In which case, the child should still probably go back to the father.
Well "The kids led them on" had a pretty limited shelf life. Rest assured William Donohue and his gang of Papist thugs are hard at work coming up with new methods to excuse and cover-up the crimes of their gods on earth.
No, it's just true. When you get people trying to dredge up a bunch of 30 y.o. memories, you'll get some baseless accusations. Not to mention the scum who are just trying to cash in on the suffering of others.
Not to say there weren't plenty of abusers, and plenty of enablers, all of whom deserve punishment. I've stated before that Cardinal Law belongs in jail, and Cardinal Mahoney probably does too. Cardinal Bernadin probably did too, but he's long dead.
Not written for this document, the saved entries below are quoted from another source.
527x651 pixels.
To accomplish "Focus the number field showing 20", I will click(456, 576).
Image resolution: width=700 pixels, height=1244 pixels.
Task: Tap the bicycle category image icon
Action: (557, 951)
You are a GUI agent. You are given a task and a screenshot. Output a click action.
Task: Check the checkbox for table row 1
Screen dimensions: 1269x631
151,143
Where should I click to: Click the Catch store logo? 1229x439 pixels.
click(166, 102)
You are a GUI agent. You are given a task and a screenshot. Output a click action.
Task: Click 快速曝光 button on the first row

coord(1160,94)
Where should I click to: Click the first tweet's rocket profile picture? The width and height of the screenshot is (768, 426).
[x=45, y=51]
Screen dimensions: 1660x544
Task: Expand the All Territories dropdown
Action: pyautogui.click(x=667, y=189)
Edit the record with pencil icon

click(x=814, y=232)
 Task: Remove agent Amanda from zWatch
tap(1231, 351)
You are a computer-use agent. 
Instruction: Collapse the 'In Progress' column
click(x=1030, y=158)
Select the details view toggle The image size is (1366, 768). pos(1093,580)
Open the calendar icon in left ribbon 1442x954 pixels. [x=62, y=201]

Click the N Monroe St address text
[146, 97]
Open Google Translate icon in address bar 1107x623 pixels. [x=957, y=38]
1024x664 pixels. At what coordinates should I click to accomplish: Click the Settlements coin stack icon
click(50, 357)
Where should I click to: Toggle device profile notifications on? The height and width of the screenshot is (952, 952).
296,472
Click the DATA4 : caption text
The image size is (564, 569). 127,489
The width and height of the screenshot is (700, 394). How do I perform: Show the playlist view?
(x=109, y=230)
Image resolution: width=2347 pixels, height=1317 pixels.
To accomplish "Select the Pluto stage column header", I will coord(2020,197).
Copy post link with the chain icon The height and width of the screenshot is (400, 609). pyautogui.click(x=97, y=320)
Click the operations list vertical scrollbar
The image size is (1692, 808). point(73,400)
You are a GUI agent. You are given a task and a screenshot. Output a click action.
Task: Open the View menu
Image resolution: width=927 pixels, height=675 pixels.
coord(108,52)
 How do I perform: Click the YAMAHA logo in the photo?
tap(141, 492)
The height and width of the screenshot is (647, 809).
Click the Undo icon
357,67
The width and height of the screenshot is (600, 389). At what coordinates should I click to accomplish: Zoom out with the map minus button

It's a complex issue with lots of stuff to make every side queasy (including the critics of Catholicism), so it rarely gets a fair analysis.
But, I think it's funny your willing to advance the idea that there are lot of wrongly convicted murderers and rapists in one thread, but the idea that some priests were wrongly accused is implausible.
Fine, then offer a third option. Costa Rica?
Of course I would, but I don't think our government, even on its best day, has the right to remove a child from his only living parent short of direct evidence of wrongdoing by that parent.
Perhaps. Either way, even if the data were 100% accurate, it still doesn't say what tfbg9 claimed. (Plus I haven't seen evidence of teacher's unions defending molesters the same way the Catholic Church protected them).
But, Elian wasn't living with his father to begin with. Otherwise, he wouldn't have been on the boat with his mother and her new boyfriend. It's not removing in that case.
And my solution allows the boy to stay with his father, wherever the father wants to live. I just refuse to be bullied by castro into offering a solution he can stomach.
Well yeah. Priests are *weird.*
I've seen studies that show Priest abuse at a lower rate than other clergy, teachers, and the male population in general. I don't think it's 1/10th the rate.
There have been numerous cases aired recently where the union has prevented the firing of teachers credibly accused of sexual abuse, as well as other violent abuse, and even advocated their return to the classroom.
Well yeah. Priests are *weird.*
You should meet some. They're really not.
I've seen studies that show Priest abuse at a lower rate than other clergy, teachers, and the male population in general. I don't think it's 1/10th the rate.
I find this plausible, but I still haven't seen the studies, and they are not as easily Google-able as one would expect.
And there's your new talking point. "[The Survivors Network of those Abused by Priests] is a menace to the Catholic Church."
It's the Cardinals who are the real sexual deviants! Not the baseball Cardinals though, those guys are adorable.
All men but Bono will inevitably find what they're looking for, yes.
You're not fooling me. They've got those squirrely little priest eyes.
Yes, it's surprisingly hard to find.
That character's like the Catholic version of Al Sharpton, and that's almost (but not quite) an insult to Sharpton.
Well played.
Castro doesn't give a ####. It's not like Clinton was going to lift the embargo. Clinton had nothing to offer Castro that he wanted. The Elian thing was a big deal in the media, but not so much in Cuba. Castro could do whatever he wanted. That's like, the whole point of being a dictator.
As for Cuba, saying that a very real and very serious embargo that prevents US based companies from doing significant business there and US citizens from potentially traveling to a gorgeous island only 90 miles from the US is not a major impact upon the country is clearly inaccurate. It's simply ineffective policy, and it's especially silly because we're perfectly happy to do business with other anti-US dictators like Chavez when there isn't a political beach ball to whack around.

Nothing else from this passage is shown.